# Port Isabel Results



## Scott (May 24, 2004)

A couple quick updates. The tournament website will be updated shortly.

However, a fair number of boats showed up for the Port Isabel tournament and a few tarpon did too.

Four fish were landed. One was tagged with a satellite tag. One other, the largest fish of the tournament was jumped but lost when it became entangled in an anchor line.

There was no pro division winner. Amateur Division - Charles Park Team (Larry Elrod Angler) won the amateur division with one fish caught and tagged with a PAT tag. Tied with this team were Jim Farley Team (Sally Farley Angler) and Doug Webb Team, each with one qualifying fish landed as well but since Charles Park got the first one, that broke the tie.

The overall Tournament Series winning team was that of Jim Farley - with Sally Farley and Lisa Ward, who fished at all four tournaments, and Chris Summers, who fished at Galveston and Port O'Connor with the team. The team PAT tagged three fish in total.

For the tournament, nine fish were tagged up and down the coast of the twelve we had sought to tag during the tournaments.

Here is a photo of Charles Park's winning fish and the last tarpon tagged this year during the tournaments with a PAT satellite tag.

The website will be updated with photos and other information shortly.

www.tarpontomorrowproam.com


----------



## Jimmy Durham (May 25, 2004)

*Photo*

Scott,

What a awesome picutre, did you take it?

Sure wish I could of been there! Schedule just would not allow it.

Jimmy Durham


----------



## Scott (May 24, 2004)

Yep... 

It was a good time had by all... wish yall had been there...


----------



## Jake Reaves (Oct 1, 2004)

That Picture is Badd *****...Glad a few fish showed up for you guys down there...It was looking pretty dead earlier in the month. Wish I could have made it down there...Next year for sure...

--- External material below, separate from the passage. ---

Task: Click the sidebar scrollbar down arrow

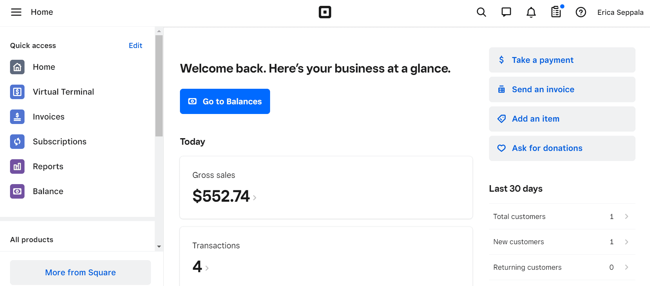Action: pyautogui.click(x=159, y=247)
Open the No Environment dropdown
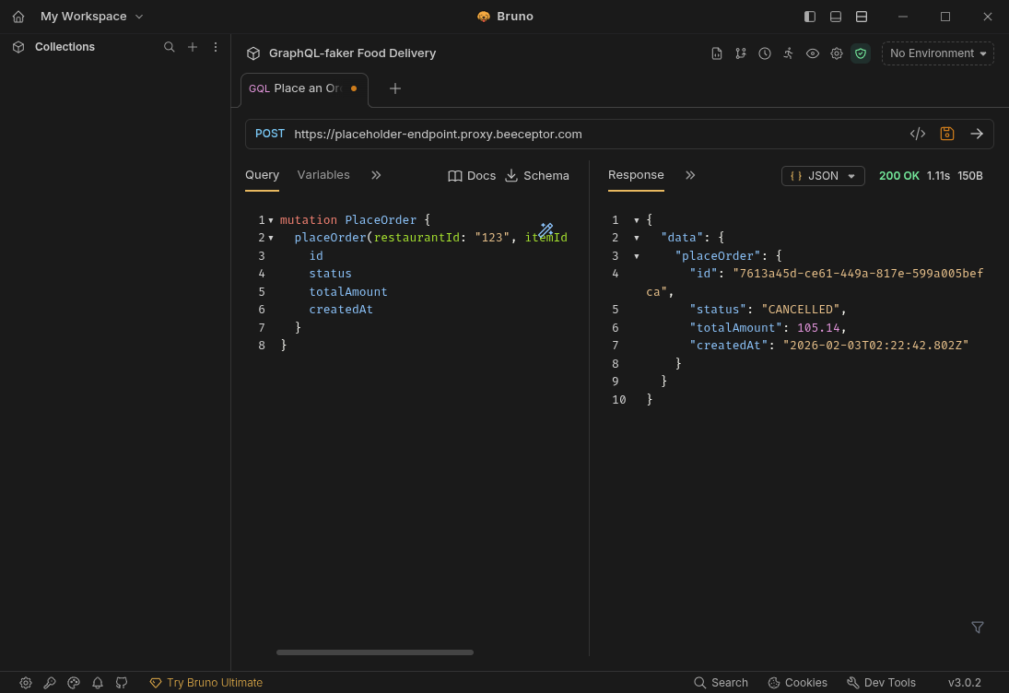Image resolution: width=1009 pixels, height=693 pixels. click(937, 53)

Scott, out of all the Tags that were put in fish this season, how many are still on fish?


----------



## Animal Chris (May 21, 2004)

Scott said:


> ...wish yall had been there...


Not near as much as I wished I had been there!


----------



## Bill C (May 23, 2004)

Great picture Scott and good work with all the tournaments.


----------



## Scott (May 24, 2004)

Jake, I think six are still in fish out of the nine placed. But don't quote me on that.


----------



## CrazyYak (Mar 16, 2005)

Wow--great picture! I can't wait to participate again next year in Galveston. From the kayak that is, I'm not giving up!


----------



## Lovett (Sep 20, 2005)

Excellent Photography...! KUDOS!


----------



## Scott (May 24, 2004)

*Some Pictures of the Overall Winning Team*

Here are a couple shots of the 2007 Tarpon Tomorrow Texas Tournament Series Champs. Not pictured is Chris Summers who fished Galveston and Port O'Connor with the team.

From left, Lisa Ward, Jim Farley and Sally Farley.

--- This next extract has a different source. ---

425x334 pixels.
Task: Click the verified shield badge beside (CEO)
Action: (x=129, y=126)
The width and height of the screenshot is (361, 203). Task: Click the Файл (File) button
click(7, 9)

From left, Sally Farley, Jim Farley and Lisa Ward in the picture below.


----------



## Scott (May 24, 2004)

*More Tournament Pics*

I'll post more later too... but here is a start... obviously the action was kind of boring at times this past weekend....


----------



## Tarponchaser (May 25, 2005)

*Total embarrassement*

The guys were totally embarrassed to have the Farely team be the POC winners and the overall Taron Tommorrow Touranament champs. Jim & Chris are good guys but to have two wo-men on the winning team is hard to take.

But then, who wouldn't want to get into that boat.

Congratulations to Sally, Lisa, Jim, & Chris... well done.

Again thanks, Scott... outstanding job.

TC


----------



## Scott (May 24, 2004)

More photos from Port Isabel -


----------



## Tarponchaser (May 25, 2005)

Scott,

How many of the tarpon tagged by the Farley boat we caught by wo-men?

TC


----------



## Animal Chris (May 21, 2004)

Tarponchaser said:


> Scott,
> 
> How many of the tarpon tagged by the Farley boat we caught by wo-men?
> 
> TC


TC,

One each by the _*ladies*_ and one by the captain.

Chris


----------



## Tarponchaser (May 25, 2005)

That was my worst fear. Thank God that Jim caught one. The humilation is almost unbearable. Sally beat me 4 to 0 a couple of years ago too. I was almost over that... almost.

Next year if we are not too concerned with placing tags, maybe we could ban wo-men to protect our manly egos. 

I am going back to Port A. for one last look... hoping the water is not too cold.

TC


----------